(Stored data)
§

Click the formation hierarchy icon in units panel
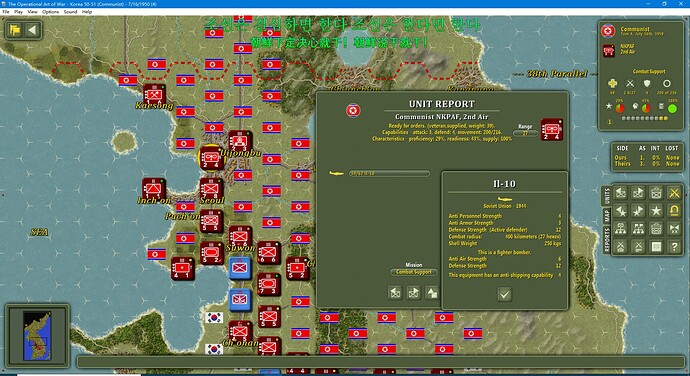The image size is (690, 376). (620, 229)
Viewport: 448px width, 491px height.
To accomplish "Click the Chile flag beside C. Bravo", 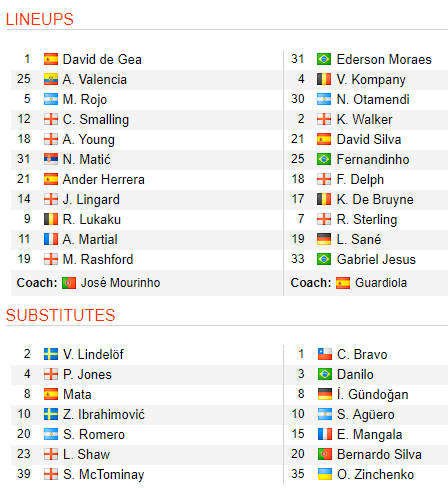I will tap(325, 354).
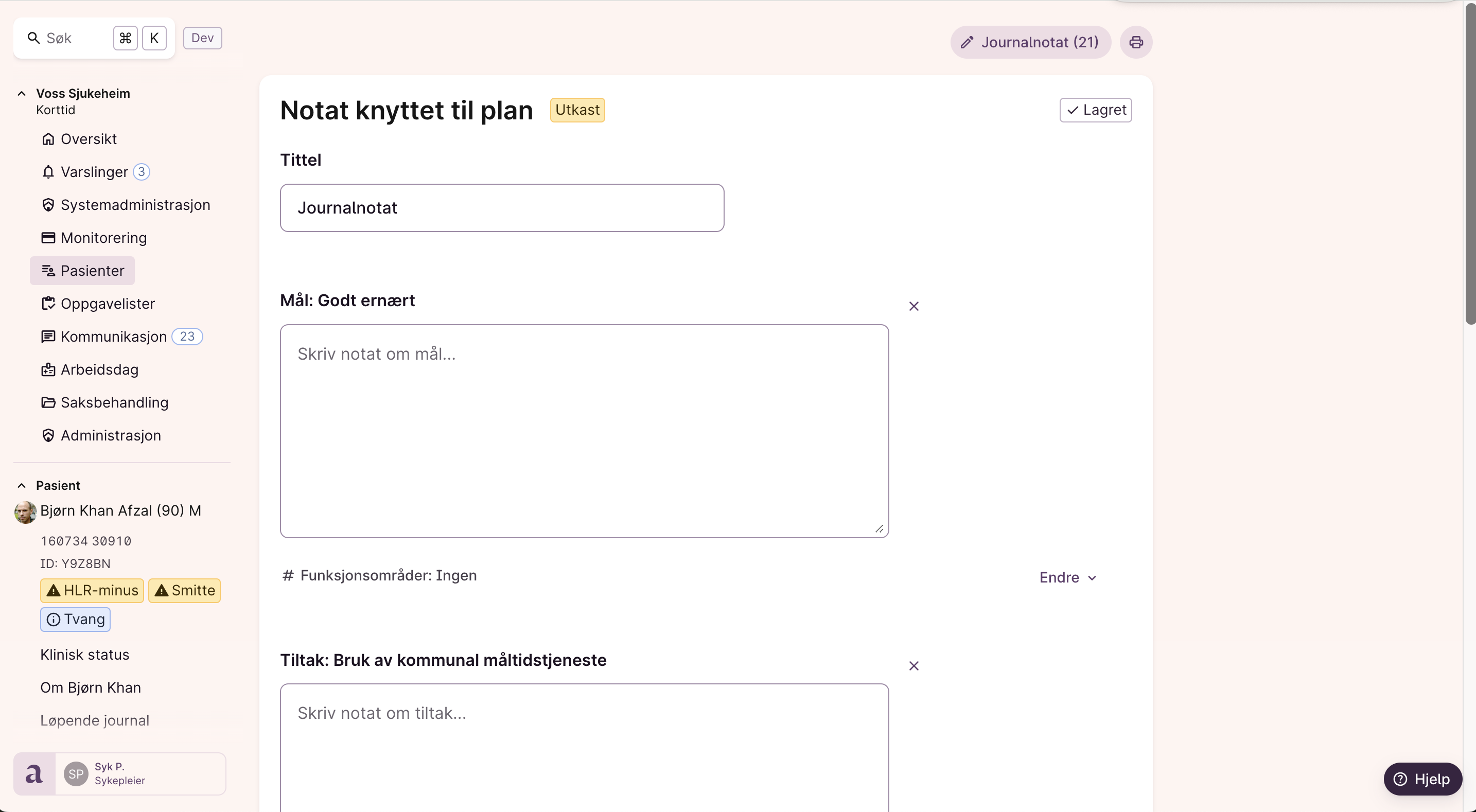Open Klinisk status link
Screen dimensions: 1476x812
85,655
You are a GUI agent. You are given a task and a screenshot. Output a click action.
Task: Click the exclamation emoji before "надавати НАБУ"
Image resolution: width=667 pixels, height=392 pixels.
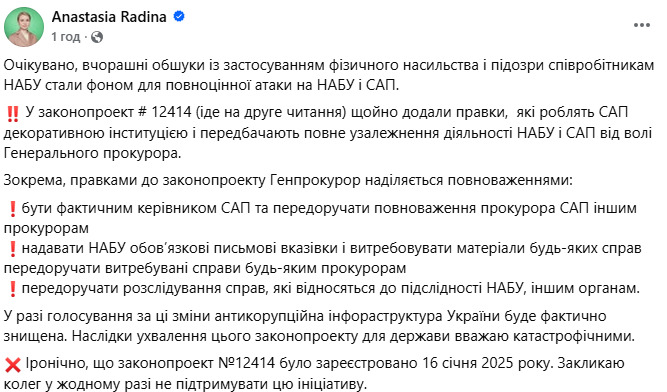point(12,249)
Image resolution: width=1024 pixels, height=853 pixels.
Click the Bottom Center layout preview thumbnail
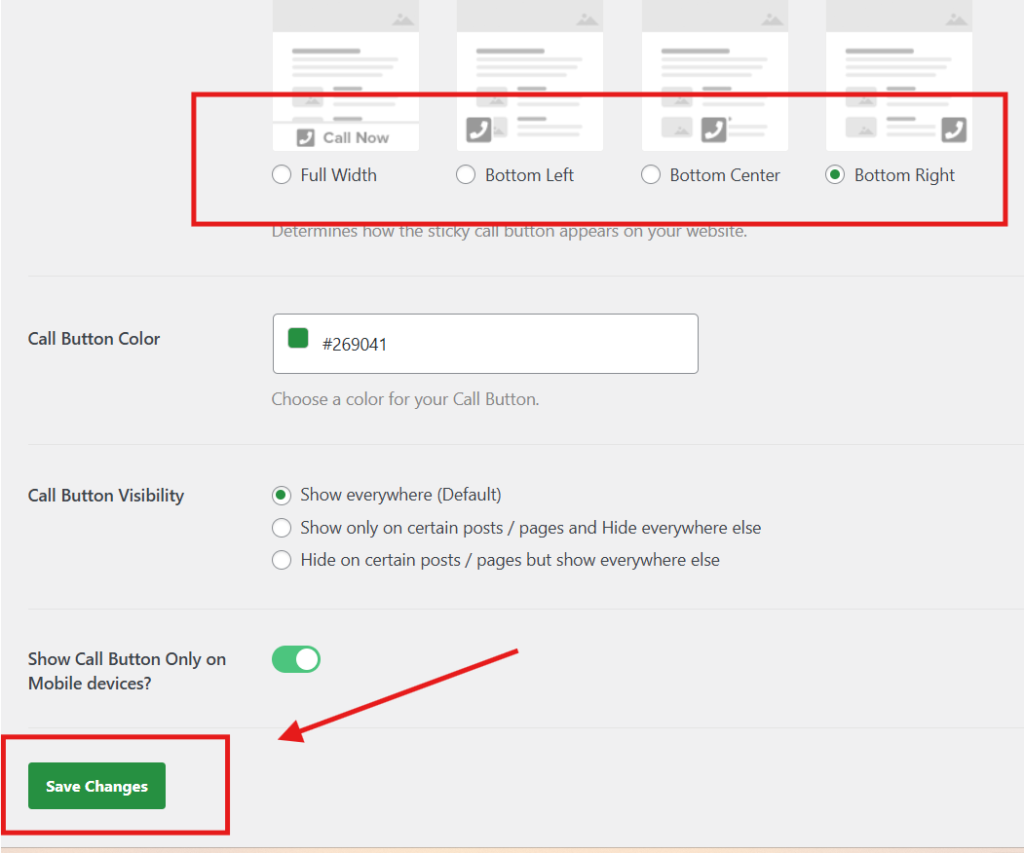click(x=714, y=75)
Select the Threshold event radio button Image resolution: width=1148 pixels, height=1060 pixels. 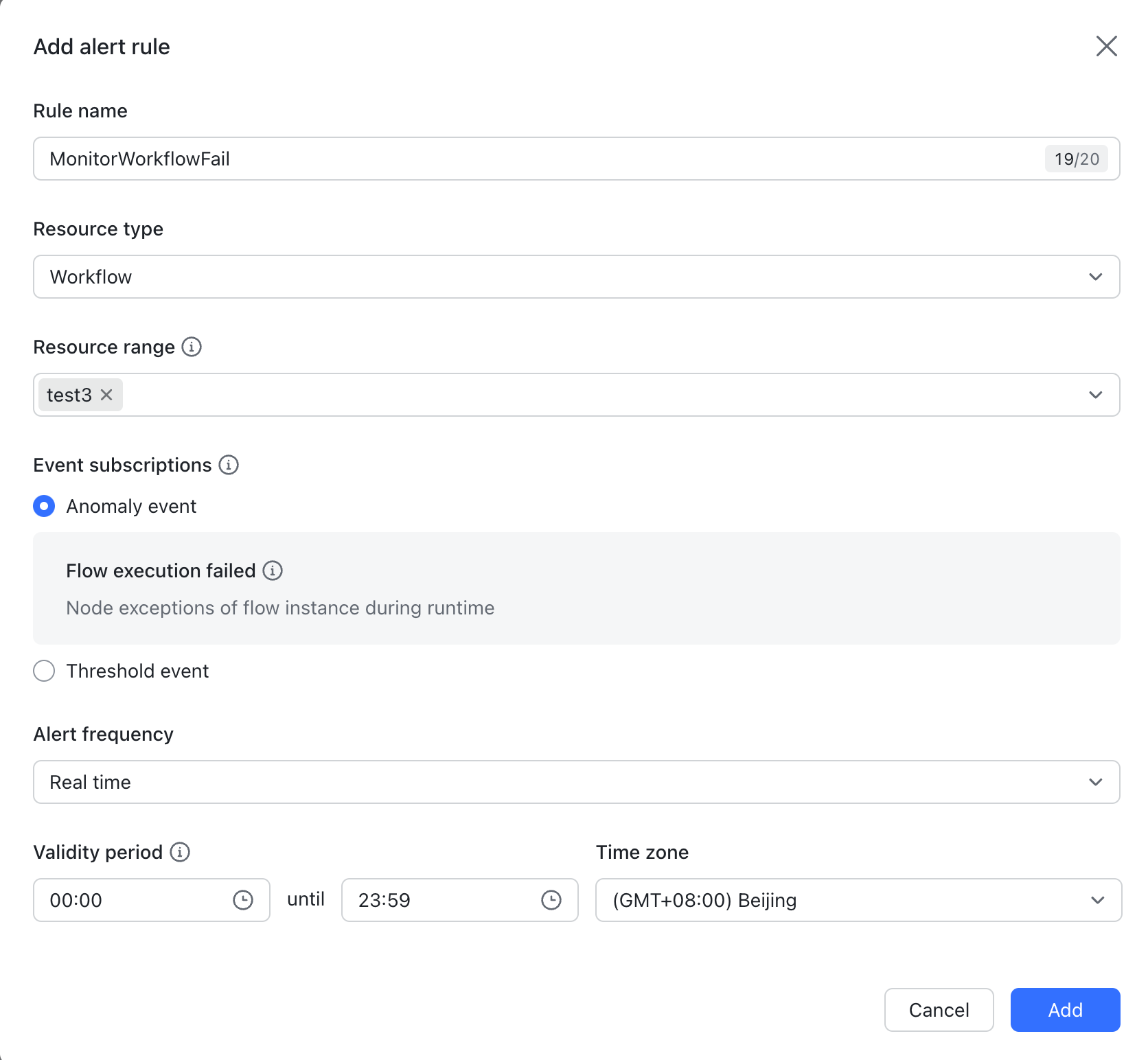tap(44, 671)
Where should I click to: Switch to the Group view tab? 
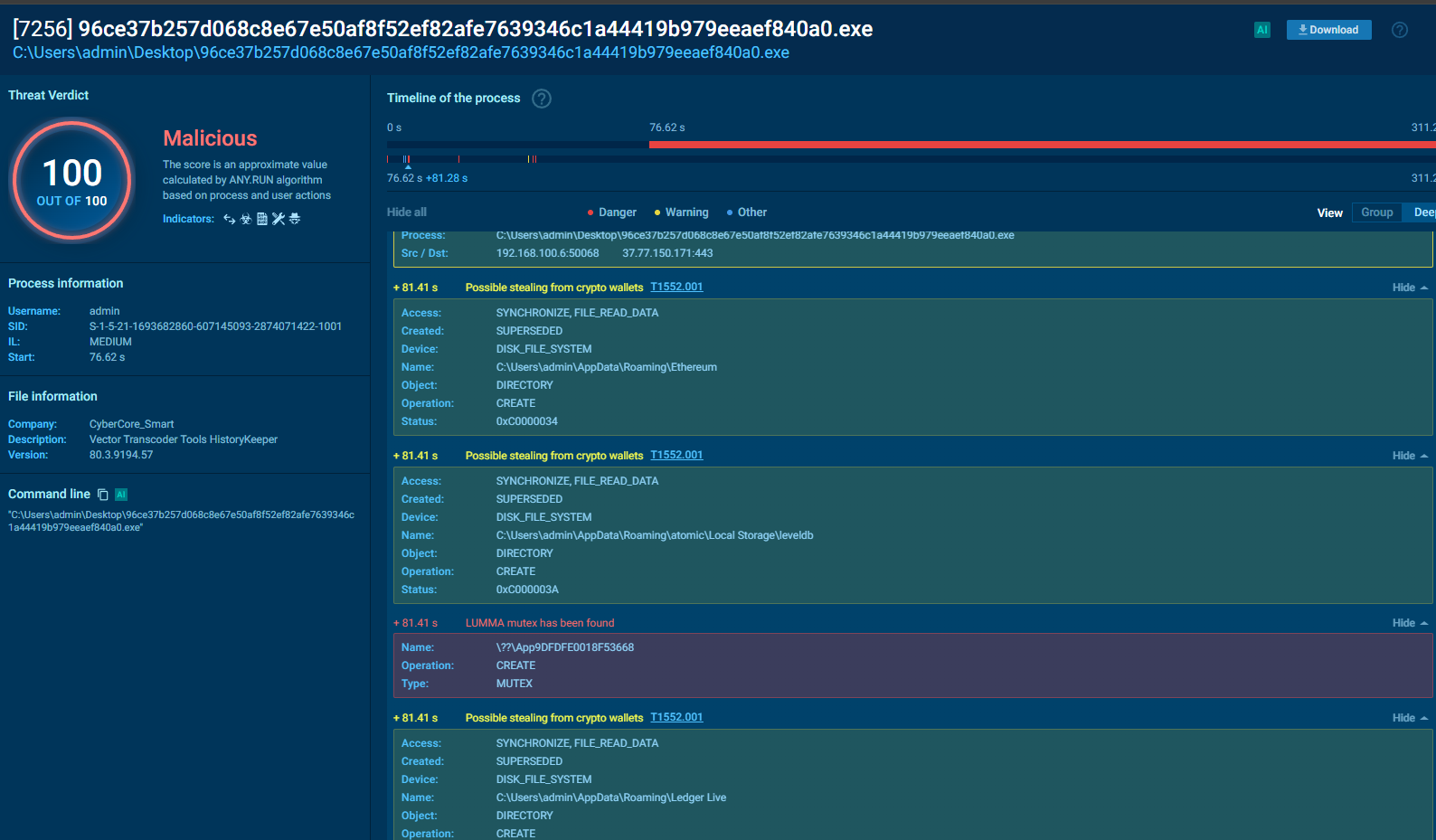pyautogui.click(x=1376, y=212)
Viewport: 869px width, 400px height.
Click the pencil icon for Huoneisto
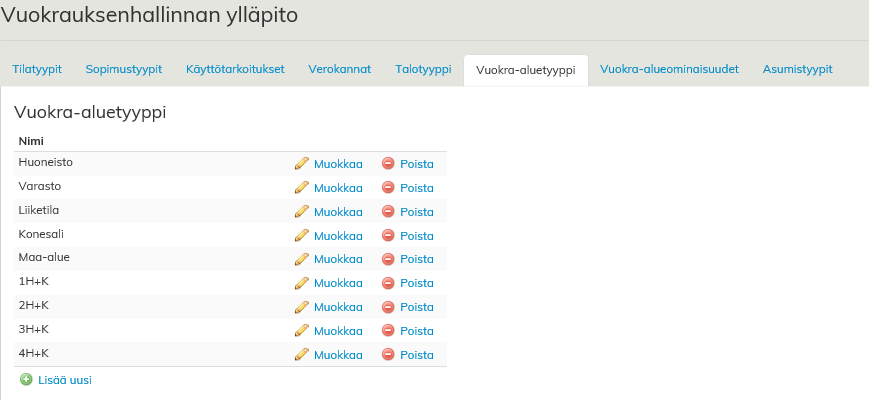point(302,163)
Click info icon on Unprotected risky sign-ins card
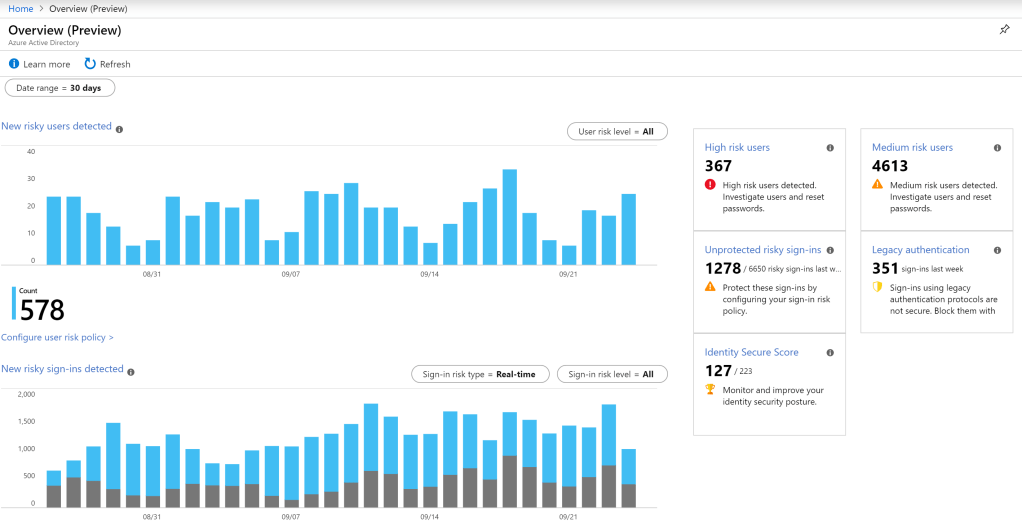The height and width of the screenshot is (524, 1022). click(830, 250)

§

If a line of the records above contains the word "Viewport", count it; then give the total and nothing more.

2